Deniz Bey’le bilgisayarı yemek masasının üzerine koyup dinlemiştik Gülses’i...
15 gün sonra bir "fasıl gecesi"nde gördüm...
Yeni Şafak yazarı Fehmi Koru’nun gelenek haline getirdiği ve bu defa Aydın Doğan’ın sponsorluğunu yaptığı bir fasıl gecesinde...
Ne garip;
Sosyal demokrat bir liderin masasında internet üzerinden dinlediğim o sesi, bu defa Baykal’la taban tabana zıt bir düşüncenin kıyısında canlı olarak dinledim... (Bu arada fasıl geceleri bir inancın ya da bir kampın değil. Herkese ve her kesime açık. Örneğin bir sonraki davetli Baykal olabilir...)
Müzik Bir Buluşmadır
Ben Gülses’i dinlerken bir kez daha gördüm ki;
Bütün karşı kıyılar bir dalgada, bütün aykırı sesler bir notada buluşabilir...

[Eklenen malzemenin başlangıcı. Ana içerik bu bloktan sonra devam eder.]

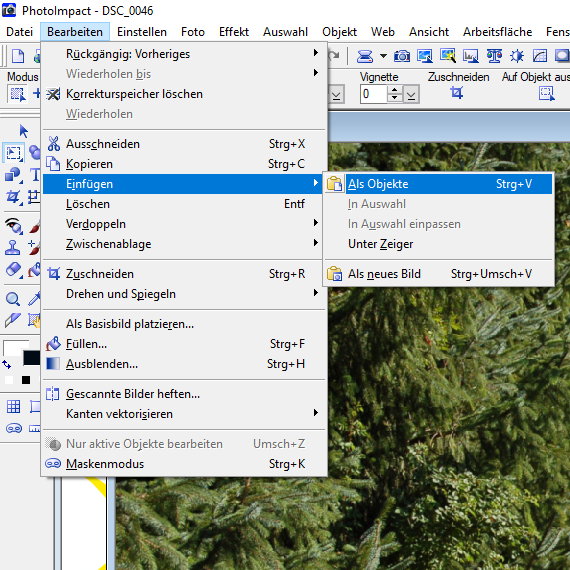Click the black background color swatch
570x570 pixels.
(32, 358)
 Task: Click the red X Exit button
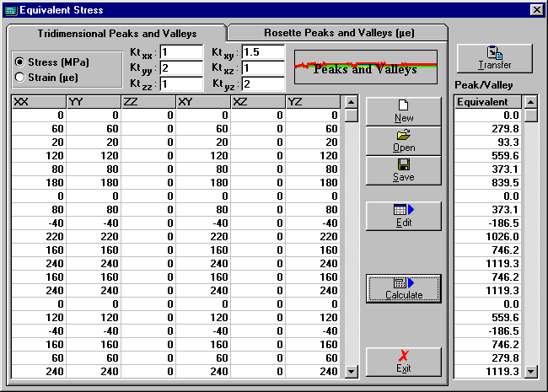pyautogui.click(x=403, y=362)
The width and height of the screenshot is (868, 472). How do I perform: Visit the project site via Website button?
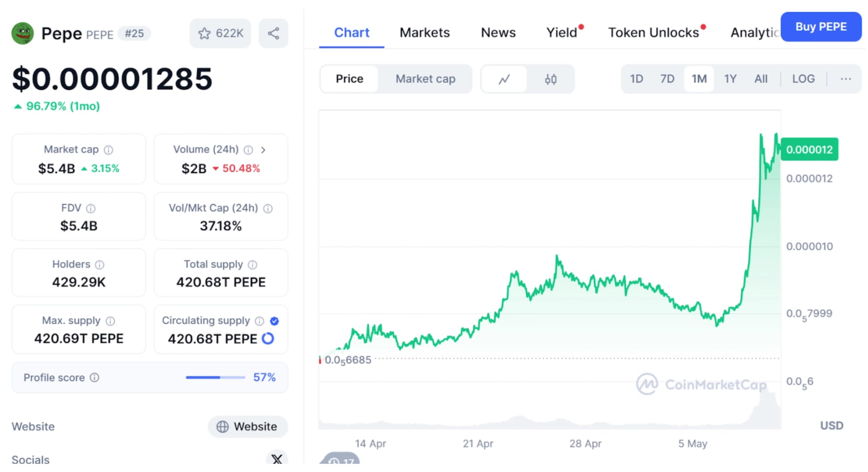(x=248, y=426)
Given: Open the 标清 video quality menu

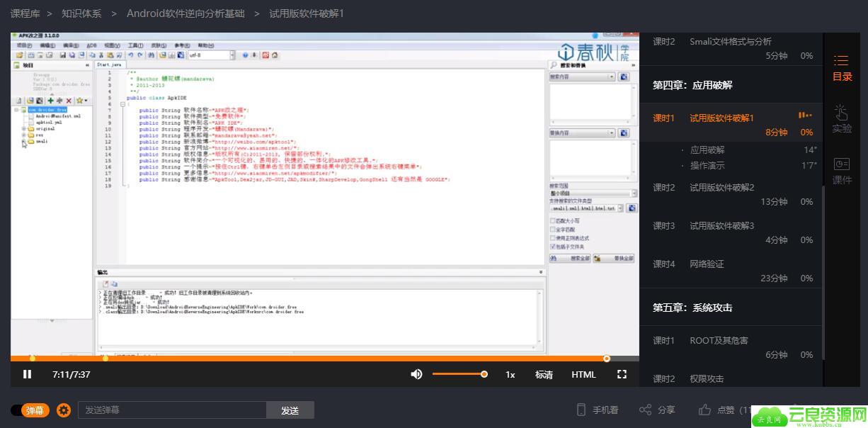Looking at the screenshot, I should coord(544,374).
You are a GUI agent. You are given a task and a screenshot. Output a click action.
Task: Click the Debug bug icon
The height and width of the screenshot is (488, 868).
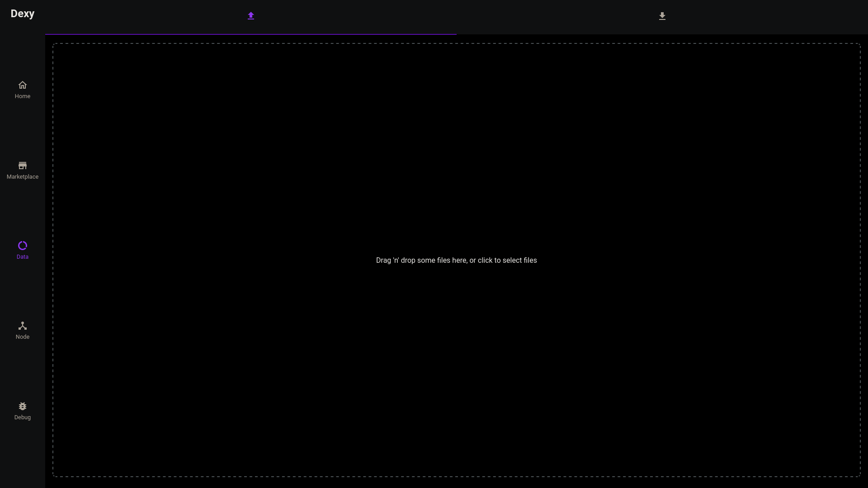22,406
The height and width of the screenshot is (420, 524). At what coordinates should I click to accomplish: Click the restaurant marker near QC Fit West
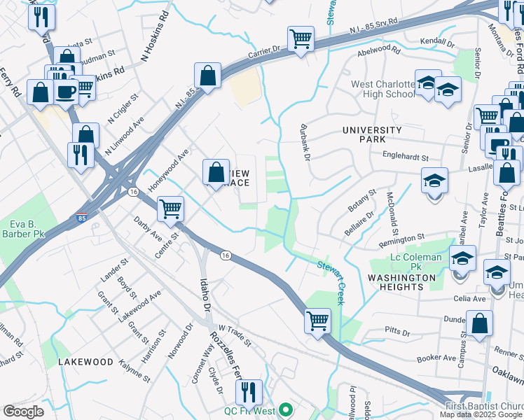point(249,392)
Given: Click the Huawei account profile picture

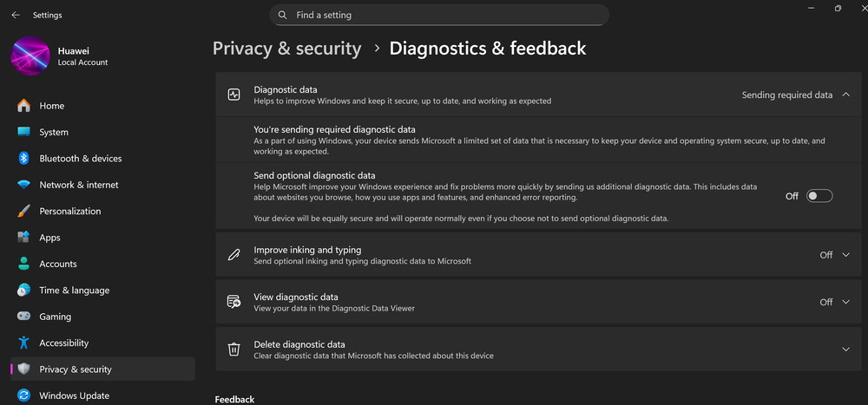Looking at the screenshot, I should [x=30, y=56].
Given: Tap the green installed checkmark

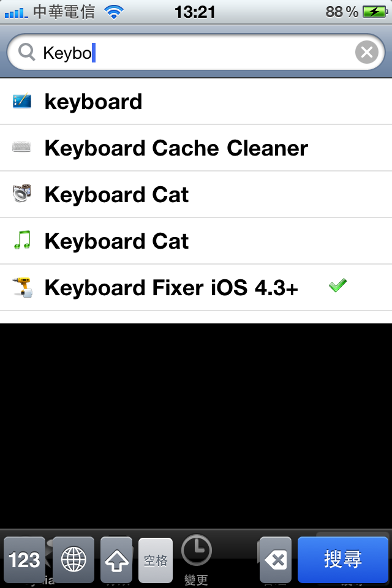Looking at the screenshot, I should click(337, 285).
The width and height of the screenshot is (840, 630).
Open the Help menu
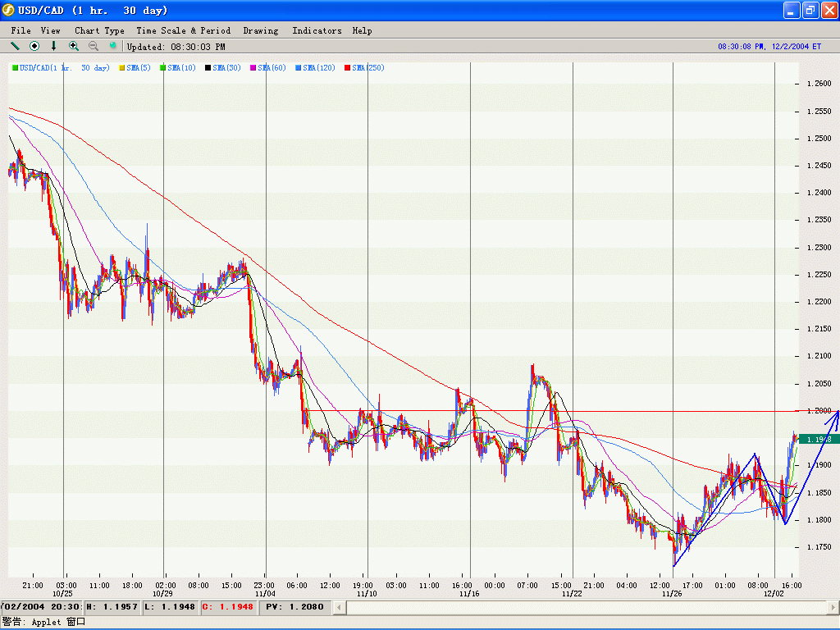click(x=362, y=30)
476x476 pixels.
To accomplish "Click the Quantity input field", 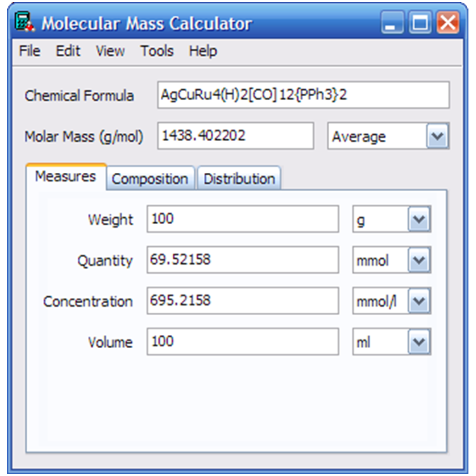I will (x=242, y=260).
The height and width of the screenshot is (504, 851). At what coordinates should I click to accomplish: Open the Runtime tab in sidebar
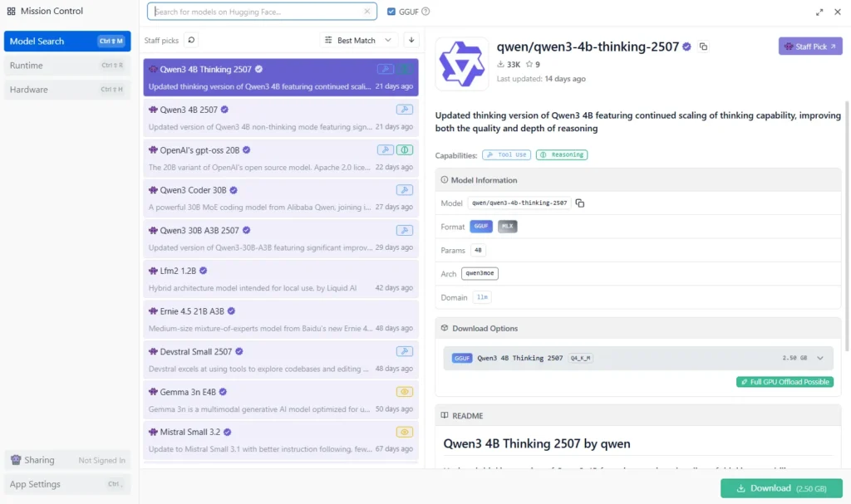pyautogui.click(x=66, y=66)
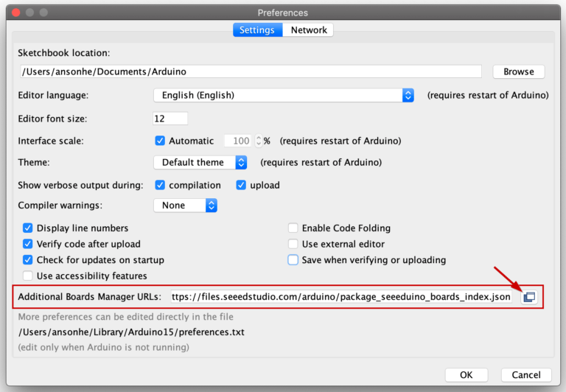
Task: Click the red close window button
Action: (16, 13)
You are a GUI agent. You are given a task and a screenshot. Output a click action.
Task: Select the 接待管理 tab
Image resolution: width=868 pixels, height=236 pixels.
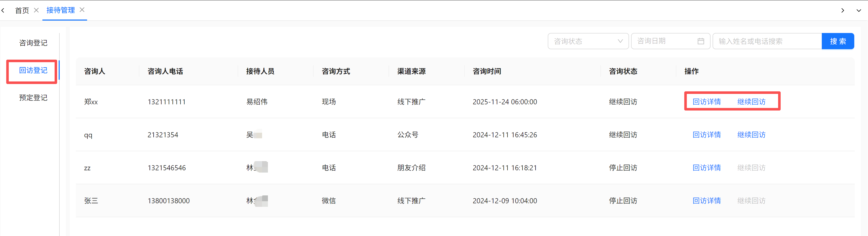[x=61, y=10]
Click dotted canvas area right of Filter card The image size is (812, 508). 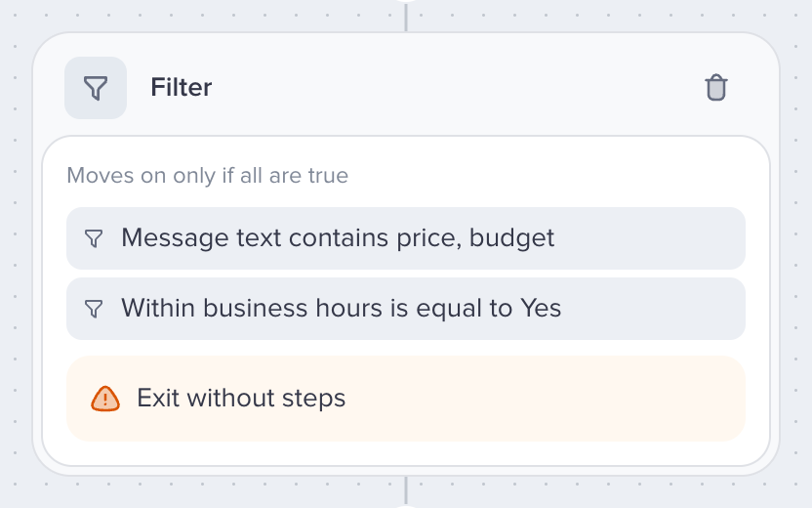pyautogui.click(x=796, y=254)
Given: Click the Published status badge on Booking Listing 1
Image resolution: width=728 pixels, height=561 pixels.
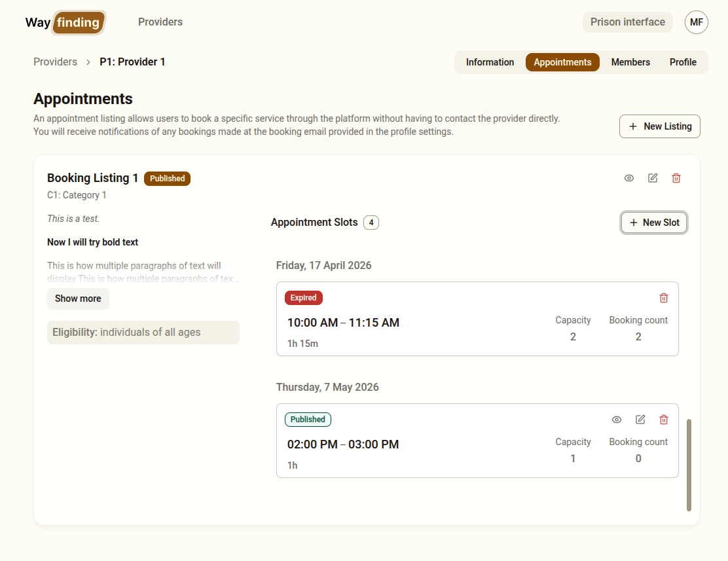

Bu yüzden o gece bize Münir Nurettin’le Alaattin Yavaşca arasında bir tondan seslenen Dr. Adnan Çoban’ın Adorno gibi bir dehayı hatırlatarak "Müzik bir buluşmadır" demesi yetti:
Birbirlerine karşı kıyıdan bakanlar için söylüyorum:
- Kamplaşmalar, kavgalar, sesi yok ediyor...
Söz bitiyor, duyulmuyor hiçbir şey... Birbirimize sağırlaşıyoruz...
İsmet Özel’in dediği gibi;
Hangi dünyaya kulak kesilmişsek ötekine sağır...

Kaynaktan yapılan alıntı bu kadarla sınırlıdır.